[[overview]]
== OsmoPCAP Overview

=== Package Capturing in distributed telecoms networks

Obtaining raw, binary protocol traces [for later analysis] is an
essential capability in order to investigate any kind of problem
in any computer networking system.

The very distributed, heterogenuous nature of cellular networks
(compared to end-to-end IP networks) results in a lot of relevant
information being present only at some specific interfaces / points
in the network.  This in turn means that packet captures have to
be performed at a variety of different network elements in order
to get the full picture of what is happening.

Recording protocol traces at various different points in the network
inevitably raises the question of how to aggregate these.

[[about]]
=== About OsmoPCAP

OsmoPCAP is a software suite consisting of two programs, a client and a
server component.

- osmo-pcap-client obtains protocol traces by using AF_PACKET sockets,
  optionally with a capture filter.  It then forwards the captures to
  a remote server.
- osmo-pcap-server accepts incoming connections from clients. It
  receives captured packets from those clients and stores them.

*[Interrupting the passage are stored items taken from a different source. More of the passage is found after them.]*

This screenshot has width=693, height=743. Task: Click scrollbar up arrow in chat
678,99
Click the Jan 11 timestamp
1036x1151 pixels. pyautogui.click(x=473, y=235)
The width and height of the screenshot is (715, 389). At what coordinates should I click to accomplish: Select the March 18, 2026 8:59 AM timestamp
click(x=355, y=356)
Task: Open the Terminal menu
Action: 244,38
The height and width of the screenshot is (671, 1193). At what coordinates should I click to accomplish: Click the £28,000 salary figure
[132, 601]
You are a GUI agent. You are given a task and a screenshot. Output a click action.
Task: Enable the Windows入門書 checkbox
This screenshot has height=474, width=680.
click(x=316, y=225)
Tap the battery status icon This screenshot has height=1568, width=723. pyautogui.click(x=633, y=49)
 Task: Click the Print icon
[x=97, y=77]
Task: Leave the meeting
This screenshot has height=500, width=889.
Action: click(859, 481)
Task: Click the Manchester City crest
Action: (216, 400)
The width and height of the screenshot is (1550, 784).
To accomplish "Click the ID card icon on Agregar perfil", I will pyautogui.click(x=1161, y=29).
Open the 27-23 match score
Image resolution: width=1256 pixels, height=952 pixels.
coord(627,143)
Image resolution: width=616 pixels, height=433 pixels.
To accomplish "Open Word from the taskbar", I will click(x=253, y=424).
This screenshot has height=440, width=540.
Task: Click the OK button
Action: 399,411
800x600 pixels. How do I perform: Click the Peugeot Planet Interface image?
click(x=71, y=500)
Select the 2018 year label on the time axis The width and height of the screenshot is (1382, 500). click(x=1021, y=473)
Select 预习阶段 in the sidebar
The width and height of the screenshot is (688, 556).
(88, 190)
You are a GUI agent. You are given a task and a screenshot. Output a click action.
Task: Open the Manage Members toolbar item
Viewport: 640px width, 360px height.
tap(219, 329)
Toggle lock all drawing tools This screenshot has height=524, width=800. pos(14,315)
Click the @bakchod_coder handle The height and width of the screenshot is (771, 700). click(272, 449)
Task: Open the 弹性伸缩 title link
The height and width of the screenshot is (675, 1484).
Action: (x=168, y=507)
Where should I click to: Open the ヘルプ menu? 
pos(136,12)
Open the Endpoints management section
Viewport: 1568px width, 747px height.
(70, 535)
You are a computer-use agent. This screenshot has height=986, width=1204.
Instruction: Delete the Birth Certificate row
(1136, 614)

The server and client communicate using a custom, TCP based protocol
for passing captured packets from client to server.  Based on your
configuration, it can optionally be secured by TLS transport-level
encryption and authentication.

NOTE:: The osmo-pcap programs runs as normal, single-threaded userspace
programs, without any specific emphasis on efficiency.  It doesn't use
any of the advanced zero-copy mechanisms available on many modern OSs.
The goal is to capture telecom signaling (control plane) traffic, whose
bandwidth is (unlike that of the user plane) typically relatively low
compared to the available CPU / IO speeds.  Don't expect osmo-pcap to
handle wire-rate multi-gigabit throughput.